## STATED TASK 1:
In the sermon about Jonah, which city does it name as Assyria's capital?

Jonah Has An Attitude
2/2/03
Frustration, hurt, disappointment that you can’t seem to get beyond,
all lead to anger, resentment, and bitterness that will destroy your life and
those around you, unless it is conquered.
Hurting people hurt people!
A lot of anger at the root seems justifiable. But justifying anger will never set you free from it.
I want us to look at a prophet who was full of anger. His anger caused him a tremendous amount of
grief and those around him. His anger
seemed justifiable.
Assyria—a great but evil empire—was Israel’s most dreaded enemy.
The Assyrians flaunted their power before God and the world through numerous
acts of heartless cruelty. Nineveh, was
Assyria’s capital.
Just in case someone might think that this story is a parable or
metaphor, it’s not literally true, listen to what Jesus said in the Gospel of
Matthew:
Mat. 12:39 He answered, “A wicked and
adulterous generation asks for a miraculous sign! But none will be given it
except the sign of the prophet Jonah. 40For as Jonah was three days and three
nights in the belly of a huge fish, so the Son of Man will be three days and
three nights in the heart of the earth.
Jonah
1
Anger
will cause you to run.
1 The word of the LORD came to Jonah son of Amittai:
2 “Go to the great city of Nineveh and preach against it, because its wickedness has come up before me.”

## STATED TASK 2:
Rewrite the listing from its first line through the line containing "[x=136, y=57]", swapping "Viewport" for "Window" and leaving everything else unchanged.

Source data
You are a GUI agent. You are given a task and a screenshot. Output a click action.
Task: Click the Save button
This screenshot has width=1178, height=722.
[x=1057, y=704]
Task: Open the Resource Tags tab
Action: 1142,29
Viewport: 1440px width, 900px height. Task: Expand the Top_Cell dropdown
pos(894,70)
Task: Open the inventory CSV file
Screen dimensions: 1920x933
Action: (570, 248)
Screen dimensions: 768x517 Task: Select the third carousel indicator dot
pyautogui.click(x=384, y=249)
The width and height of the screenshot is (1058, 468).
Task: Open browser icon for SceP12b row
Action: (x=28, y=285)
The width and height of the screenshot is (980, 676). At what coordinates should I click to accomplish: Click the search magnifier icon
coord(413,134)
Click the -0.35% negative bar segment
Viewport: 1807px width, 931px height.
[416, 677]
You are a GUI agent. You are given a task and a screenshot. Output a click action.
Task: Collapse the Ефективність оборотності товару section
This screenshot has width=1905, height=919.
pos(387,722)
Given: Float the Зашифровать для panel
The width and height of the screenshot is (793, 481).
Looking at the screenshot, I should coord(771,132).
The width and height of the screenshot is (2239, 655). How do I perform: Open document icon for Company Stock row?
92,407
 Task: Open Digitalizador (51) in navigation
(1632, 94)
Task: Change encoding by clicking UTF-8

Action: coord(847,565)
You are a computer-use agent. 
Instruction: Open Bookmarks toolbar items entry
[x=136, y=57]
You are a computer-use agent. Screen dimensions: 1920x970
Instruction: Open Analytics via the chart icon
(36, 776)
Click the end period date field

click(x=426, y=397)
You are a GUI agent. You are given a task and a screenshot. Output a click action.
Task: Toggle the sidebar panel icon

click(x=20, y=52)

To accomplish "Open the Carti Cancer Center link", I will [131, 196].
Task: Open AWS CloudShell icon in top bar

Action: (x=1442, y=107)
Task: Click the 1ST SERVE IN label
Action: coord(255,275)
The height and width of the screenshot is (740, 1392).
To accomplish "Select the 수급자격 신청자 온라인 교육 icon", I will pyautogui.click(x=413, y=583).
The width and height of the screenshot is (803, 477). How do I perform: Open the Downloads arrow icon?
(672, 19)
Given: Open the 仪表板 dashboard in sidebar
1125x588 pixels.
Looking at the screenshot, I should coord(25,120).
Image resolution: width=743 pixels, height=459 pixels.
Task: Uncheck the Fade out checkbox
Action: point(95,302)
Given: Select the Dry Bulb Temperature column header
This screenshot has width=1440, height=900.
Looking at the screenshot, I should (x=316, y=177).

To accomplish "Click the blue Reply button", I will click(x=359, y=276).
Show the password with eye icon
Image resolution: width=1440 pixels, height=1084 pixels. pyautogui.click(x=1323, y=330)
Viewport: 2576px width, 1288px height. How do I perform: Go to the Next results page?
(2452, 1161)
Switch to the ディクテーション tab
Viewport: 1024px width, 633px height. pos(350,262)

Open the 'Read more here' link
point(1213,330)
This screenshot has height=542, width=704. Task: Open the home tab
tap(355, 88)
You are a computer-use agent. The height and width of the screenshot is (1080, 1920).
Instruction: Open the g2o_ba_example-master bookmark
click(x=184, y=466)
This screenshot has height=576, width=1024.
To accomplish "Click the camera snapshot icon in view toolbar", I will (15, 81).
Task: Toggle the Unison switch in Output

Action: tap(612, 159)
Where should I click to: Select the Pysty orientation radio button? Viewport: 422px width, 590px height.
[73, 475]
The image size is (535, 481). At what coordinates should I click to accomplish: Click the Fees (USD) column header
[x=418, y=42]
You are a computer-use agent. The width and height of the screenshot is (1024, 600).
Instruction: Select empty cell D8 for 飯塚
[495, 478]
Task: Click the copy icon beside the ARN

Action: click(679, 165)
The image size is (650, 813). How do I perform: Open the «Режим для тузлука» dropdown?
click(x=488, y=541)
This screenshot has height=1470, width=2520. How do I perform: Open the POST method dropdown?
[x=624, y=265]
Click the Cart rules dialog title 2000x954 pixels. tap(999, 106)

## WRITTEN SOLUTION 1:
Nineveh

## WRITTEN SOLUTION 2:
You are a GUI agent. You are given a task and a screenshot. Output a click action.
Task: Click the Save button
This screenshot has width=1178, height=722.
[x=1057, y=704]
Task: Open the Resource Tags tab
Action: 1142,29
Window: 1440px width, 900px height. Task: Expand the Top_Cell dropdown
pos(894,70)
Task: Open the inventory CSV file
Screen dimensions: 1920x933
Action: (570, 248)
Screen dimensions: 768x517 Task: Select the third carousel indicator dot
pyautogui.click(x=384, y=249)
The width and height of the screenshot is (1058, 468).
Task: Open browser icon for SceP12b row
Action: (x=28, y=285)
The width and height of the screenshot is (980, 676). At what coordinates should I click to accomplish: Click the search magnifier icon
coord(413,134)
Click the -0.35% negative bar segment
Window: 1807px width, 931px height.
[416, 677]
You are a GUI agent. You are given a task and a screenshot. Output a click action.
Task: Collapse the Ефективність оборотності товару section
This screenshot has width=1905, height=919.
pos(387,722)
Given: Float the Зашифровать для panel
The width and height of the screenshot is (793, 481).
Looking at the screenshot, I should coord(771,132).
The width and height of the screenshot is (2239, 655). How do I perform: Open document icon for Company Stock row?
92,407
 Task: Open Digitalizador (51) in navigation
(1632, 94)
Task: Change encoding by clicking UTF-8

Action: coord(847,565)
You are a computer-use agent. 
Instruction: Open Bookmarks toolbar items entry
[x=136, y=57]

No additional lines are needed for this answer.